(Collected data)
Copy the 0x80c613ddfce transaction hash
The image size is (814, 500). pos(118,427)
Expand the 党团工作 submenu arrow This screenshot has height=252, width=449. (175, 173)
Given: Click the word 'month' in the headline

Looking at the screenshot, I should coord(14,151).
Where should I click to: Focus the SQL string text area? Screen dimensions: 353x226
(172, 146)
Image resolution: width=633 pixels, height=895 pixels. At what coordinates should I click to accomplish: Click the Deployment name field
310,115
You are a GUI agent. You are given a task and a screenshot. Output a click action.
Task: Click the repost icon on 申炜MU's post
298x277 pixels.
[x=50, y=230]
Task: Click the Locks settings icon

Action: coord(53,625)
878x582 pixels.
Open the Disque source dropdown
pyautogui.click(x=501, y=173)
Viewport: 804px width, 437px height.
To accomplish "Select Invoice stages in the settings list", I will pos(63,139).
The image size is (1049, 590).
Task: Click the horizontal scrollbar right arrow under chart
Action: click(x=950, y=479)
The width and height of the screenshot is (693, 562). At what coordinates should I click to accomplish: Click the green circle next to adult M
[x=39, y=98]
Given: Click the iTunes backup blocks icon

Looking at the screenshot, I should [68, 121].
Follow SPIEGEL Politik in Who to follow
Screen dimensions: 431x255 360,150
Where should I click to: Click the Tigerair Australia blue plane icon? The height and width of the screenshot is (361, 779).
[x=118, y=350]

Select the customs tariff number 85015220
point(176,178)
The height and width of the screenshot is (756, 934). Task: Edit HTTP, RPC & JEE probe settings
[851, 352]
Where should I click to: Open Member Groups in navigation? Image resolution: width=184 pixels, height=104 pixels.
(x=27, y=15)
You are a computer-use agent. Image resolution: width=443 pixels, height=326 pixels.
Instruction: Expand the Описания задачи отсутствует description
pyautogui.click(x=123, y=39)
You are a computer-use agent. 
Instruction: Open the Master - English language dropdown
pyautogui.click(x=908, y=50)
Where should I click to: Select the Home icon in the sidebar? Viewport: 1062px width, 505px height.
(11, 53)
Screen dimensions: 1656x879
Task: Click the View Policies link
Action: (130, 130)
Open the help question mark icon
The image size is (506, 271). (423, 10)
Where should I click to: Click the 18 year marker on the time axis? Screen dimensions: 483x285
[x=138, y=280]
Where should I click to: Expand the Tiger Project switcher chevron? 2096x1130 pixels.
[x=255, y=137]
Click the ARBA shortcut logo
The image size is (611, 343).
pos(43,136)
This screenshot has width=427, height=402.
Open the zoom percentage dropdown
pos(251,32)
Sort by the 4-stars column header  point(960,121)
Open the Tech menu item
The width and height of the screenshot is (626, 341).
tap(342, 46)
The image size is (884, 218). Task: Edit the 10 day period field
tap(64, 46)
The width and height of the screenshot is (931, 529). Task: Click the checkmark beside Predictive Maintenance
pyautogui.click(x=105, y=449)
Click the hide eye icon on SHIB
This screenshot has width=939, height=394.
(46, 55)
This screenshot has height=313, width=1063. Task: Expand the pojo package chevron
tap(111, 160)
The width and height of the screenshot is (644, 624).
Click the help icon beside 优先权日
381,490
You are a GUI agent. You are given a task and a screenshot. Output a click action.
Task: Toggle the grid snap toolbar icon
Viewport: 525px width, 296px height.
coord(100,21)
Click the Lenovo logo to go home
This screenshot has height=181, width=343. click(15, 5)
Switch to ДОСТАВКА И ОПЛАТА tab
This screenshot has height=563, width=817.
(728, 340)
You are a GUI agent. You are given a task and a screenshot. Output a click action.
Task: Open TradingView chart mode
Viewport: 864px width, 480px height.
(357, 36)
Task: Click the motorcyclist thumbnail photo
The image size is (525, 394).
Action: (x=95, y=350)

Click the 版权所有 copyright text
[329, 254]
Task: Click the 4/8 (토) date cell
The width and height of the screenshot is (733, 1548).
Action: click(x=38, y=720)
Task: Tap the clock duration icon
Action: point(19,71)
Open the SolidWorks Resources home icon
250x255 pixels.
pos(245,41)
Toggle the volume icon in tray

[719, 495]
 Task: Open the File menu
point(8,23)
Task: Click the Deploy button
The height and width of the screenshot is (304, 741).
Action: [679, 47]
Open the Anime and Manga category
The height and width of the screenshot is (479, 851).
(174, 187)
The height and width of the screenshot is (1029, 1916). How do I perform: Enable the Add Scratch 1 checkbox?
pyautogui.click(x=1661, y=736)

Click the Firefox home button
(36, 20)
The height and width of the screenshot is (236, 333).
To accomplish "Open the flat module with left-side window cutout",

- **WHAT THE TASK REQUIRES**:
Transcribe all the entries exactly, as they stand.

- **RESPONSE BELOW**:
Copy the 0x80c613ddfce transaction hash
The image size is (814, 500). pos(118,427)
Expand the 党团工作 submenu arrow This screenshot has height=252, width=449. (175, 173)
Given: Click the word 'month' in the headline

Looking at the screenshot, I should coord(14,151).
Where should I click to: Focus the SQL string text area? Screen dimensions: 353x226
(172, 146)
Image resolution: width=633 pixels, height=895 pixels. At what coordinates should I click to accomplish: Click the Deployment name field
310,115
You are a GUI agent. You are given a task and a screenshot. Output a click action.
Task: Click the repost icon on 申炜MU's post
298x277 pixels.
[x=50, y=230]
Task: Click the Locks settings icon

Action: coord(53,625)
878x582 pixels.
Open the Disque source dropdown
pyautogui.click(x=501, y=173)
Viewport: 804px width, 437px height.
To accomplish "Select Invoice stages in the settings list", I will pos(63,139).
The image size is (1049, 590).
Task: Click the horizontal scrollbar right arrow under chart
Action: click(x=950, y=479)
The width and height of the screenshot is (693, 562). At what coordinates should I click to accomplish: Click the green circle next to adult M
[x=39, y=98]
Given: Click the iTunes backup blocks icon

Looking at the screenshot, I should [68, 121].
Follow SPIEGEL Politik in Who to follow
Screen dimensions: 431x255 360,150
Where should I click to: Click the Tigerair Australia blue plane icon? The height and width of the screenshot is (361, 779).
[x=118, y=350]

Select the customs tariff number 85015220
point(176,178)
The height and width of the screenshot is (756, 934). Task: Edit HTTP, RPC & JEE probe settings
[851, 352]
Where should I click to: Open Member Groups in navigation? Image resolution: width=184 pixels, height=104 pixels.
(x=27, y=15)
You are a computer-use agent. Image resolution: width=443 pixels, height=326 pixels.
Instruction: Expand the Описания задачи отсутствует description
pyautogui.click(x=123, y=39)
You are a computer-use agent. 
Instruction: Open the Master - English language dropdown
pyautogui.click(x=908, y=50)
Where should I click to: Select the Home icon in the sidebar? Viewport: 1062px width, 505px height.
(11, 53)
Screen dimensions: 1656x879
Task: Click the View Policies link
Action: (130, 130)
Open the help question mark icon
The image size is (506, 271). (423, 10)
Where should I click to: Click the 18 year marker on the time axis? Screen dimensions: 483x285
[x=138, y=280]
Where should I click to: Expand the Tiger Project switcher chevron? 2096x1130 pixels.
[x=255, y=137]
Click the ARBA shortcut logo
The image size is (611, 343).
pos(43,136)
This screenshot has width=427, height=402.
Open the zoom percentage dropdown
pos(251,32)
Sort by the 4-stars column header  point(960,121)
Open the Tech menu item
The width and height of the screenshot is (626, 341).
tap(342, 46)
The image size is (884, 218). Task: Edit the 10 day period field
tap(64, 46)
The width and height of the screenshot is (931, 529). Task: Click the checkmark beside Predictive Maintenance
pyautogui.click(x=105, y=449)
Click the hide eye icon on SHIB
This screenshot has width=939, height=394.
(46, 55)
This screenshot has height=313, width=1063. Task: Expand the pojo package chevron
tap(111, 160)
The width and height of the screenshot is (644, 624).
Click the help icon beside 优先权日
381,490
You are a GUI agent. You are given a task and a screenshot. Output a click action.
Task: Toggle the grid snap toolbar icon
Viewport: 525px width, 296px height.
coord(100,21)
Click the Lenovo logo to go home
This screenshot has height=181, width=343. click(15, 5)
Switch to ДОСТАВКА И ОПЛАТА tab
This screenshot has height=563, width=817.
(728, 340)
You are a GUI agent. You are given a task and a screenshot. Output a click action.
Task: Open TradingView chart mode
Viewport: 864px width, 480px height.
(357, 36)
Task: Click the motorcyclist thumbnail photo
The image size is (525, 394).
Action: (x=95, y=350)

Click the 版权所有 copyright text
[329, 254]
Task: Click the 4/8 (토) date cell
The width and height of the screenshot is (733, 1548).
Action: click(x=38, y=720)
Task: Tap the clock duration icon
Action: point(19,71)
Open the SolidWorks Resources home icon
250x255 pixels.
pos(245,41)
Toggle the volume icon in tray

[719, 495]
 Task: Open the File menu
point(8,23)
Task: Click the Deploy button
The height and width of the screenshot is (304, 741).
Action: [679, 47]
Open the Anime and Manga category
The height and width of the screenshot is (479, 851).
(174, 187)
The height and width of the screenshot is (1029, 1916). How do I perform: Enable the Add Scratch 1 checkbox?
pyautogui.click(x=1661, y=736)

Click the Firefox home button
(36, 20)
The height and width of the screenshot is (236, 333).
To accomplish "Open the flat module with left-side window cutout",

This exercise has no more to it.